══ Data to process ══
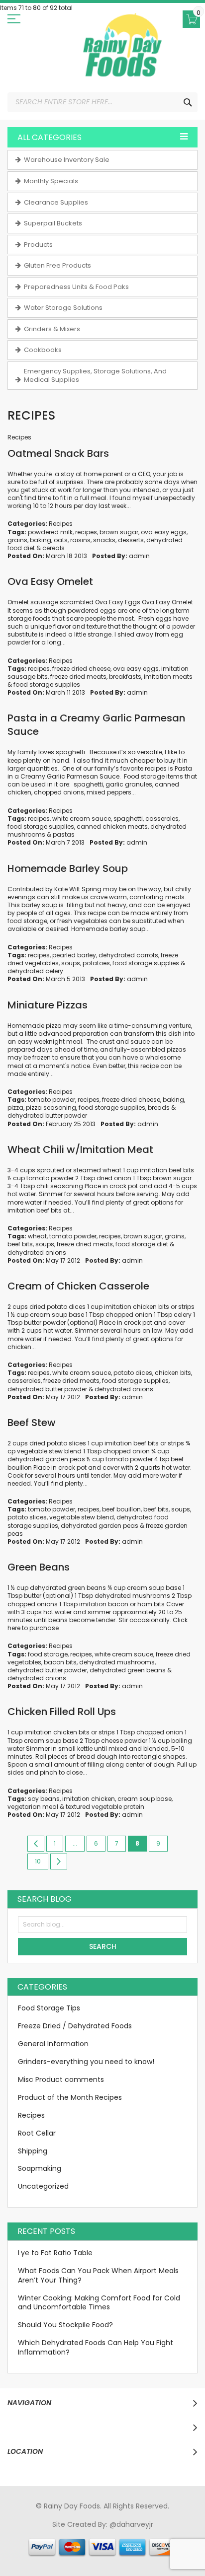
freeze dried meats (78, 676)
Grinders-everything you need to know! (86, 2062)
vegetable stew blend (81, 1517)
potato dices (132, 1372)
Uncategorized (43, 2186)
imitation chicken (88, 1798)
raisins (80, 540)
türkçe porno (132, 2534)
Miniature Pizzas (47, 1005)
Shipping (32, 2151)
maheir (96, 2534)
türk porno (146, 2543)
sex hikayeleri (87, 2553)
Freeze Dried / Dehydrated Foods (75, 2026)
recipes (86, 532)
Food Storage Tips (49, 2008)
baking (40, 540)
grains (17, 540)
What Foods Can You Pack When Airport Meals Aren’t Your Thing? (98, 2275)
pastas (64, 834)
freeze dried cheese (81, 668)
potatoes (96, 963)
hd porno (173, 2534)
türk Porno (42, 2543)
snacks (104, 540)
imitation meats (168, 676)
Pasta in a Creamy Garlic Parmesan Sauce (96, 724)
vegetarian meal (32, 1806)
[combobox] (102, 102)
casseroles (162, 818)
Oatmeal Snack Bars (58, 453)
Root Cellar (37, 2133)
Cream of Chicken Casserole (78, 1286)
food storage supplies (46, 684)
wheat (37, 1236)
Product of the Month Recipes (70, 2097)
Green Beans (38, 1567)
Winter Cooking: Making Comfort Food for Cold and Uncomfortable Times (99, 2302)
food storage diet (141, 1244)
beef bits (20, 1244)
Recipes (61, 523)
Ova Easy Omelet (50, 581)
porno (20, 2534)
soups (70, 963)
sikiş (39, 2534)
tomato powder (51, 1099)
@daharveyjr (131, 2524)
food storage (48, 1654)
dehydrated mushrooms (117, 1662)
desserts (131, 540)
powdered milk (50, 532)
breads (159, 1107)
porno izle (65, 2534)
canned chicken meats (112, 826)
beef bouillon (121, 1509)
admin (139, 556)
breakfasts (125, 676)
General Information (53, 2044)
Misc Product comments (61, 2079)
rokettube (183, 2543)
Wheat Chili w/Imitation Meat (80, 1149)
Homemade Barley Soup (67, 868)
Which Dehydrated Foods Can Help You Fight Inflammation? (95, 2347)
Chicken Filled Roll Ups (61, 1711)
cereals (53, 548)
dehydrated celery (35, 971)
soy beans (44, 1798)
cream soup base (144, 1798)
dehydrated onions (36, 1252)
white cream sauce (81, 818)
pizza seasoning (51, 1107)
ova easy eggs (164, 532)
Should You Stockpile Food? (65, 2325)
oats (61, 540)
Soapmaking (39, 2168)
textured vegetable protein (105, 1806)
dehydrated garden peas (99, 1525)
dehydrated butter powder (47, 1115)
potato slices (27, 1517)
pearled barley (74, 955)
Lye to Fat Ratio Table (55, 2253)
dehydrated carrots (128, 955)
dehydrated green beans (128, 1670)
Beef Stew (31, 1423)
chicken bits (173, 1372)
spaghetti (128, 818)
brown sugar (119, 532)
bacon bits (60, 1662)
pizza (15, 1107)
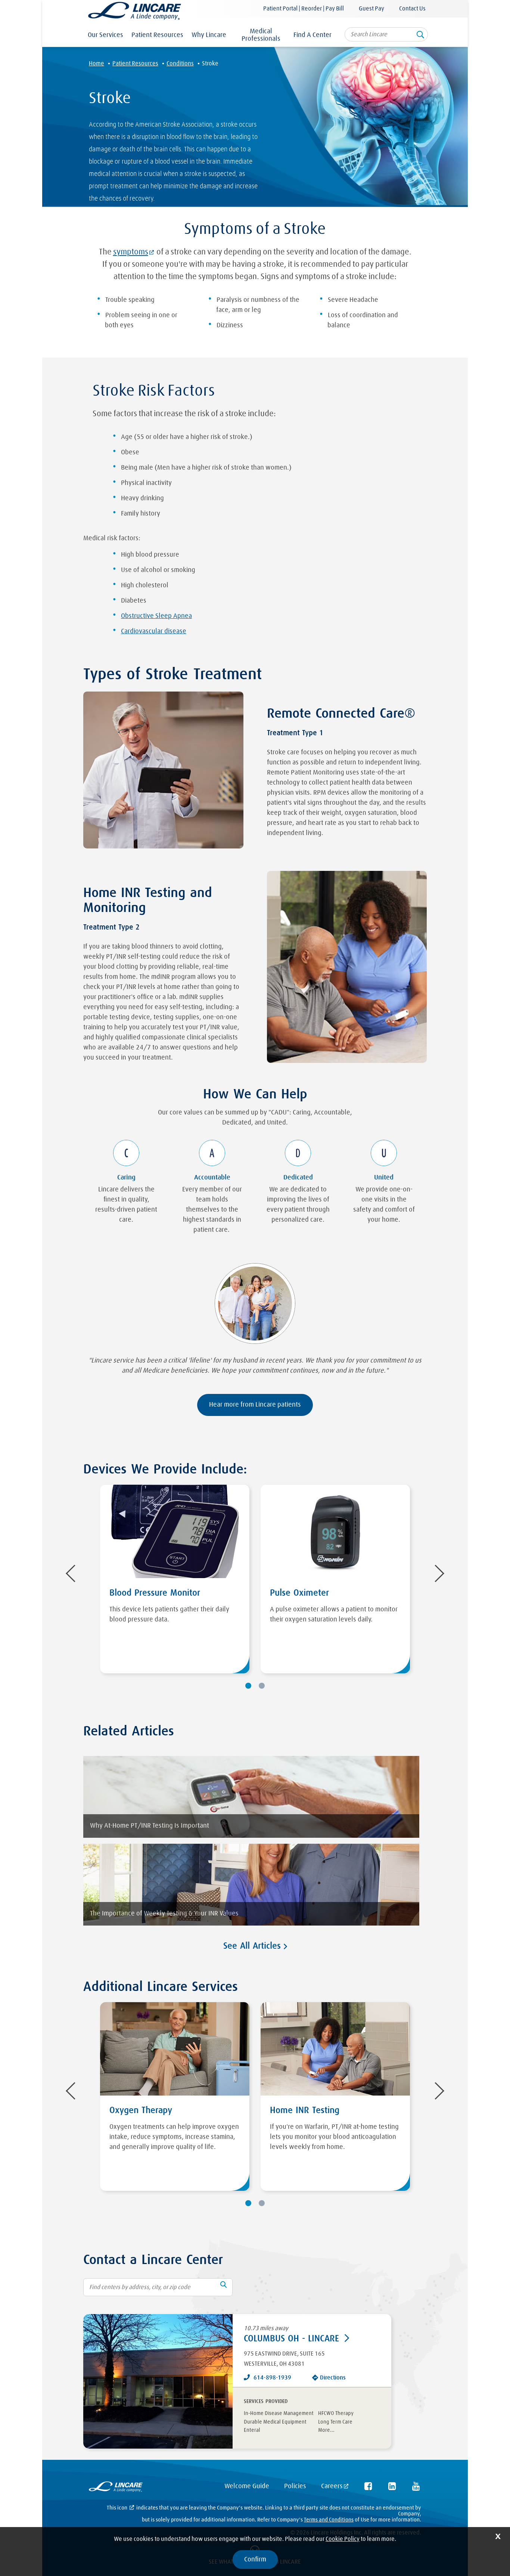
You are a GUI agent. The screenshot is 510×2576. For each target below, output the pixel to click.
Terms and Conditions (329, 2520)
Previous (74, 1574)
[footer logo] (116, 2488)
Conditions (180, 64)
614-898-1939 (272, 2378)
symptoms (130, 252)
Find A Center (312, 35)
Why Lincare (209, 35)
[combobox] (386, 34)
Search (420, 36)
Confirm (255, 2559)
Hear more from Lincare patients (255, 1404)
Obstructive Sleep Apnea (156, 616)
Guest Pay (371, 9)
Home (96, 64)
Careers (332, 2486)
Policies (295, 2486)
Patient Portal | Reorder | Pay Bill (303, 9)
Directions (333, 2378)
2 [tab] (262, 1686)
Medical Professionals (261, 35)
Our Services (105, 35)
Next (435, 1574)
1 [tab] (248, 1686)
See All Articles (253, 1946)
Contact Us (412, 9)
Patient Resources (157, 35)
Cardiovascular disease (153, 631)
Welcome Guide (246, 2486)
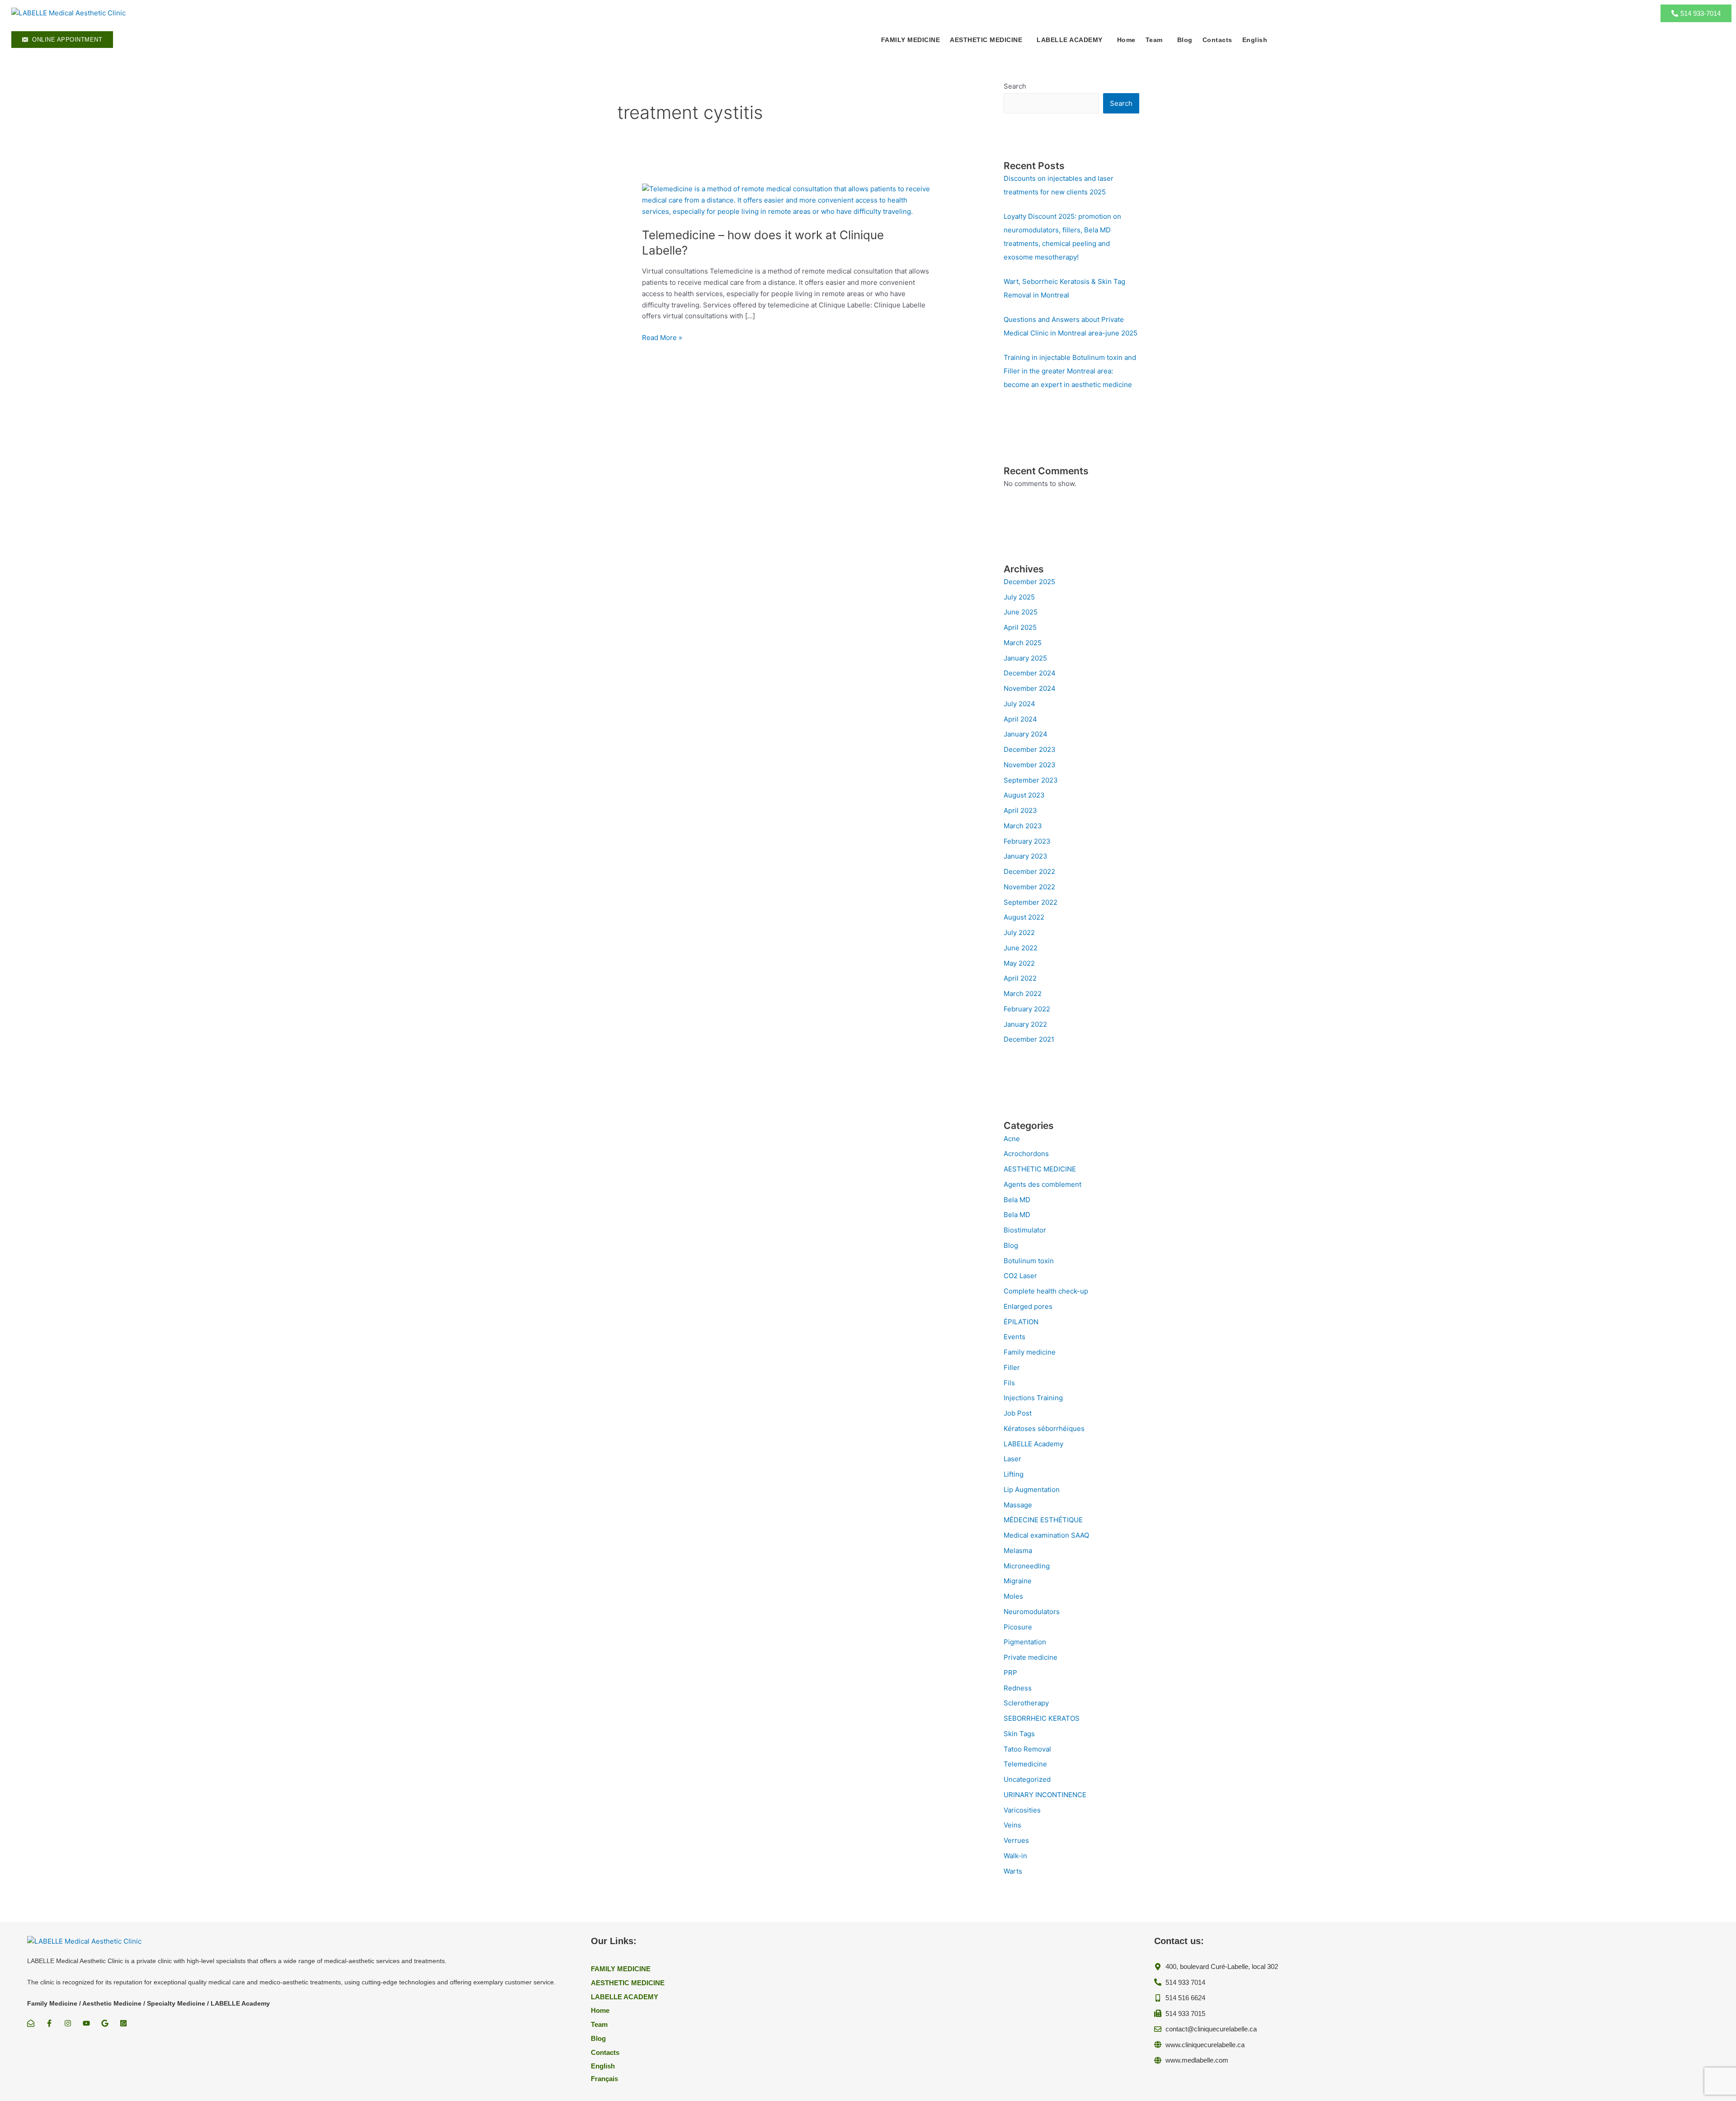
═══
§ **Work instructions**
Only the text of the records above is to be reproduced, exactly as given; the pictures are dropped.

§ **Written solution**
freeze dried meats (78, 676)
Grinders-everything you need to know! (86, 2062)
vegetable stew blend (81, 1517)
potato dices (132, 1372)
Uncategorized (43, 2186)
imitation chicken (88, 1798)
raisins (80, 540)
türkçe porno (132, 2534)
Miniature Pizzas (47, 1005)
Shipping (32, 2151)
maheir (96, 2534)
türk porno (146, 2543)
sex hikayeleri (87, 2553)
Freeze Dried / Dehydrated Foods (75, 2026)
recipes (86, 532)
Food Storage Tips (49, 2008)
baking (40, 540)
grains (17, 540)
What Foods Can You Pack When Airport Meals Aren’t Your Thing? (98, 2275)
pastas (64, 834)
freeze dried cheese (81, 668)
potatoes (96, 963)
hd porno (173, 2534)
türk Porno (42, 2543)
snacks (104, 540)
imitation meats (168, 676)
Pasta in a Creamy Garlic Parmesan Sauce (96, 724)
vegetarian meal (32, 1806)
[combobox] (102, 102)
casseroles (162, 818)
Oatmeal Snack Bars (58, 453)
Root Cellar (37, 2133)
Cream of Chicken Casserole (78, 1286)
food storage supplies (46, 684)
wheat (37, 1236)
Product of the Month Recipes (70, 2097)
Green Beans (38, 1567)
Winter Cooking: Making Comfort Food for Cold and Uncomfortable Times (99, 2302)
food storage diet (141, 1244)
beef bits (20, 1244)
Recipes (61, 523)
Ova Easy Omelet (50, 581)
porno (20, 2534)
soups (70, 963)
sikiş (39, 2534)
tomato powder (51, 1099)
@daharveyjr (131, 2524)
food storage (48, 1654)
dehydrated mushrooms (117, 1662)
desserts (131, 540)
powdered milk (50, 532)
breads (159, 1107)
porno izle (65, 2534)
canned chicken meats (112, 826)
beef bouillon (121, 1509)
admin (139, 556)
breakfasts (125, 676)
General Information (53, 2044)
Misc Product comments (61, 2079)
rokettube (183, 2543)
Wheat Chili w/Imitation Meat (80, 1149)
Homemade Barley Soup (67, 868)
Which Dehydrated Foods Can Help You Fight Inflammation? (95, 2347)
Chicken Filled Roll Ups (61, 1711)
cereals (53, 548)
dehydrated celery (35, 971)
soy beans (44, 1798)
cream soup base (144, 1798)
dehydrated onions (36, 1252)
white cream sauce (81, 818)
pizza seasoning (51, 1107)
ova easy eggs (164, 532)
Should You Stockpile Food? (65, 2325)
oats (61, 540)
Soapmaking (39, 2168)
textured vegetable protein (105, 1806)
dehydrated garden peas (99, 1525)
dehydrated butter powder (47, 1115)
potato slices (27, 1517)
pearled barley (74, 955)
Lye to Fat Ratio Table (55, 2253)
dehydrated carrots (128, 955)
dehydrated green beans (128, 1670)
Beef Stew (31, 1423)
chicken bits (173, 1372)
spaghetti (128, 818)
brown sugar (119, 532)
bacon bits (60, 1662)
pizza (15, 1107)
You are a GUI agent. The screenshot is 510×2576. For each target below, output the pixel to click.
Terms and Conditions (329, 2520)
Previous (74, 1574)
[footer logo] (116, 2488)
Conditions (180, 64)
614-898-1939 (272, 2378)
symptoms (130, 252)
Find A Center (312, 35)
Why Lincare (209, 35)
[combobox] (386, 34)
Search (420, 36)
Confirm (255, 2559)
Hear more from Lincare patients (255, 1404)
Obstructive Sleep Apnea (156, 616)
Guest Pay (371, 9)
Home (96, 64)
Careers (332, 2486)
Policies (295, 2486)
Patient Portal | Reorder | Pay Bill (303, 9)
Directions (333, 2378)
2 [tab] (262, 1686)
Medical Professionals (261, 35)
Our Services (105, 35)
Next (435, 1574)
1 [tab] (248, 1686)
See All Articles (253, 1946)
Contact Us (412, 9)
Patient Resources (157, 35)
Cardiovascular disease (153, 631)
Welcome Guide (246, 2486)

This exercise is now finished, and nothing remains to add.